START
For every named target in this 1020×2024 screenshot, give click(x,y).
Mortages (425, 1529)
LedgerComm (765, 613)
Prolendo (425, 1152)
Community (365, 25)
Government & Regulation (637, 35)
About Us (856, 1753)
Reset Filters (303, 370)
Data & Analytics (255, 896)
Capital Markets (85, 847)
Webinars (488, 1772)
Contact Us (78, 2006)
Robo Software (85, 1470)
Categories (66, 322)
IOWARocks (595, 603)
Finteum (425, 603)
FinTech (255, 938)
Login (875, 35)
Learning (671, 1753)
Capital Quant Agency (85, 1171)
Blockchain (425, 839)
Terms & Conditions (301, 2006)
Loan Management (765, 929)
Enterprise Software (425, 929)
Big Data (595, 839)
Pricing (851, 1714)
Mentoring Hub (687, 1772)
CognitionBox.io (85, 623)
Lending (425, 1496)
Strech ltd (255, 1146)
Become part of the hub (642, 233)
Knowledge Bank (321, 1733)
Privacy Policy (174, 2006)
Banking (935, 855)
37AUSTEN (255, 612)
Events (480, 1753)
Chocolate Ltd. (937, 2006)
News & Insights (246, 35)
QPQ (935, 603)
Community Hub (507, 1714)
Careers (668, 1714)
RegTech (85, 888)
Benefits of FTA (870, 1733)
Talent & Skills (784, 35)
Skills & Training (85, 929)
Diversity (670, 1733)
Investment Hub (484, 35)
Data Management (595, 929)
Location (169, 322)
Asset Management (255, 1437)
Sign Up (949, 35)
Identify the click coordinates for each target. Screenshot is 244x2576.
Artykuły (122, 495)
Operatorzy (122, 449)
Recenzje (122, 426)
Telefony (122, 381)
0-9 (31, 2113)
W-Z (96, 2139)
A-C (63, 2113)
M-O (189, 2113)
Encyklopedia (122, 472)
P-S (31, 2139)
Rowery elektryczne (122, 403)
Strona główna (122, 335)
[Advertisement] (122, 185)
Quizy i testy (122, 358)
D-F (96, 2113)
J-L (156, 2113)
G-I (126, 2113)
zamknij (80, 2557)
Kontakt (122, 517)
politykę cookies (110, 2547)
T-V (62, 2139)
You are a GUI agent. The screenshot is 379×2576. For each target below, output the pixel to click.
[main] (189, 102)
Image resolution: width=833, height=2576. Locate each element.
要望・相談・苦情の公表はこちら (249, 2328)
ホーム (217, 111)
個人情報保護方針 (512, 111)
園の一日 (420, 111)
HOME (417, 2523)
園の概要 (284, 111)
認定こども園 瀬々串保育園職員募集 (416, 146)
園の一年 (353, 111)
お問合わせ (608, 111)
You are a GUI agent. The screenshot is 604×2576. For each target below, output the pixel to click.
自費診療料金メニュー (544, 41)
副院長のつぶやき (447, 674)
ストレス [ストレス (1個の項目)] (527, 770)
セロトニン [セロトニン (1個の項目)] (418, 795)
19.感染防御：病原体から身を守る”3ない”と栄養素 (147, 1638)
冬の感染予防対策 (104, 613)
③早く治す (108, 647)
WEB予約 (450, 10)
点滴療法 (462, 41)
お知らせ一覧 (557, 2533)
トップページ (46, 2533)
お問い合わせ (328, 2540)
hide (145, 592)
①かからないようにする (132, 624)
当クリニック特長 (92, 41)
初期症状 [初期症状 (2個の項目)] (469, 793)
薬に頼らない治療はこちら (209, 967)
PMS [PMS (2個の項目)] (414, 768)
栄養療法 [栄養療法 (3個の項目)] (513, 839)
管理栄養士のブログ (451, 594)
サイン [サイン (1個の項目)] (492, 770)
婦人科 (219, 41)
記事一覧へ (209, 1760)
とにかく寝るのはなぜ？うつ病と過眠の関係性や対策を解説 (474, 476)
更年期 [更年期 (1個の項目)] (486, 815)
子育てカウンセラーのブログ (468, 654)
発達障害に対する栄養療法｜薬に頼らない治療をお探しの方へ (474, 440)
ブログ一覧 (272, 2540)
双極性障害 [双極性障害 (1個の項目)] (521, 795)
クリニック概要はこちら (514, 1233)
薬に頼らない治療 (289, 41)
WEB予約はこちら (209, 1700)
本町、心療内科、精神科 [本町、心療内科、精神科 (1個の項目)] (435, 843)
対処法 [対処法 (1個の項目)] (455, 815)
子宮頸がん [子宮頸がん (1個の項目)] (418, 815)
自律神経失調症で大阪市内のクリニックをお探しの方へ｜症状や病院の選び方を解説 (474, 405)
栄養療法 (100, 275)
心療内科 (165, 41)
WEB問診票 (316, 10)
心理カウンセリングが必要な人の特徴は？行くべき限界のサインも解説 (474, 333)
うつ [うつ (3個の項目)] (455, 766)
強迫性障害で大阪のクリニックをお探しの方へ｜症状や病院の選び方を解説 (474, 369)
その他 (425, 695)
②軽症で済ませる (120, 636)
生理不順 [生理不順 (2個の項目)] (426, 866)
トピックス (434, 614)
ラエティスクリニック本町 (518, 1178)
END
> AIM OF THE EXERCISE: Please copy the rows from the line with "Blockchain (425, 839)" to the line with "Sign Up (949, 35)", swapping "Management" for "Administration" and leaving everything else unchanged.

> OUTPUT BELOW:
Blockchain (425, 839)
Terms & Conditions (301, 2006)
Loan Administration (765, 929)
Enterprise Software (425, 929)
Big Data (595, 839)
Pricing (851, 1714)
Mentoring Hub (687, 1772)
CognitionBox.io (85, 623)
Lending (425, 1496)
Strech ltd (255, 1146)
Become part of the hub (642, 233)
Knowledge Bank (321, 1733)
Privacy Policy (174, 2006)
Banking (935, 855)
37AUSTEN (255, 612)
Events (480, 1753)
Chocolate Ltd. (937, 2006)
News & Insights (246, 35)
QPQ (935, 603)
Community Hub (507, 1714)
Careers (668, 1714)
RegTech (85, 888)
Benefits of FTA (870, 1733)
Talent & Skills (784, 35)
Skills & Training (85, 929)
Diversity (670, 1733)
Investment Hub (484, 35)
Data Administration (595, 929)
Location (169, 322)
Asset Administration (255, 1437)
Sign Up (949, 35)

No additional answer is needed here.